ACNE, EU?

Adolescentes que sofrem de acne são usualmente consolados pela ideia de que com o início da vida adulta o problema desaparecerá. Contudo, nos últimos anos cresceu consideravelmente o número de mulheres entre 25 e 35 anos com quadros esporádicos de espinhas. E mais: uma em cada cinco é acometida de maneira complexa, mesmo que não tenha tido o problema na adolescência.

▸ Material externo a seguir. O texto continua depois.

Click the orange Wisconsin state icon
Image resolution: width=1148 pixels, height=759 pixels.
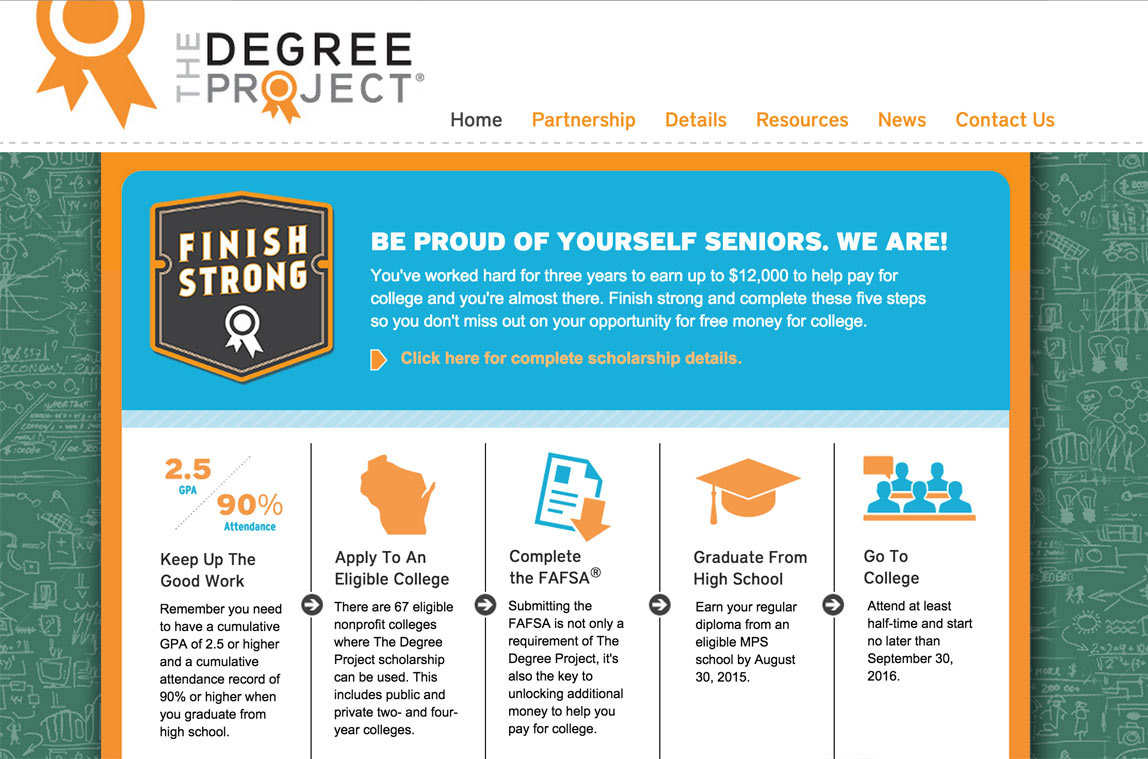click(397, 494)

Uma das razões é o estresse ao qual as mulheres estão submetidas. Sabe-se que o estresse faz com que as glândulas adrenais liberem hormônios masculinos, o que aumenta a oleosidade da pele. Ou seja: levar uma vida profissional similar à vivida pelo companheiro, agregando ainda responsabilidades domésticas e familiares, é uma decisão que pode ser sentida na pele.

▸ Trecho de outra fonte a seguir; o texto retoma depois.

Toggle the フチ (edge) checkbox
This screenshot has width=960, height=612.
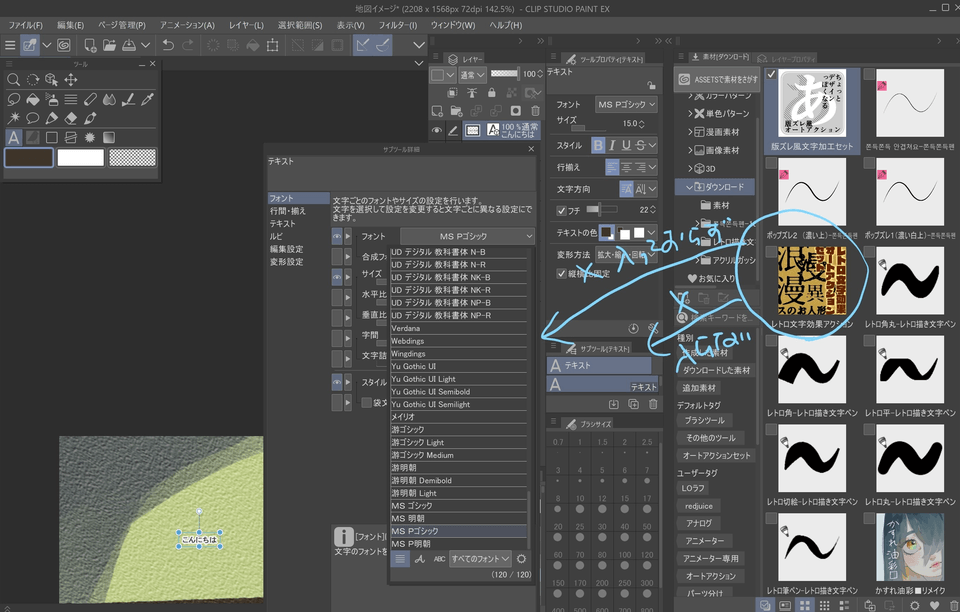point(563,210)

Imagem do editorial ‘Her Brilliant Career’ com Karlie Kloss fotografada
por David Sims para Vogue US de setembro (2012)

A acne na fase adulta é diferente daquela que ocorre na adolescência. Enquanto as meninas tendem a apresentar espinhas na zona T – testa, nariz e queixo, adultas apresentam cistos profundos, difíceis de tratar. Há também uma sazonalidade: 85% das mulheres registram a ocorrência antes e durante o período menstrual. Dois estudos apontam, ainda, a associação ao tabaco – acredita-se que a nicotina aumente a oleosidade e bloqueie o suprimento de vitamina E, essencial à reparação da pele.

Cena do filme O Diário de Bridget Jones (2001)

É fundamental ao dermatologista compreender o contexto da mulher contemporânea, atuando sobre os problema de pele e orientando a adoção de um estilo de vida que privilegie o controle dos níveis de estresse.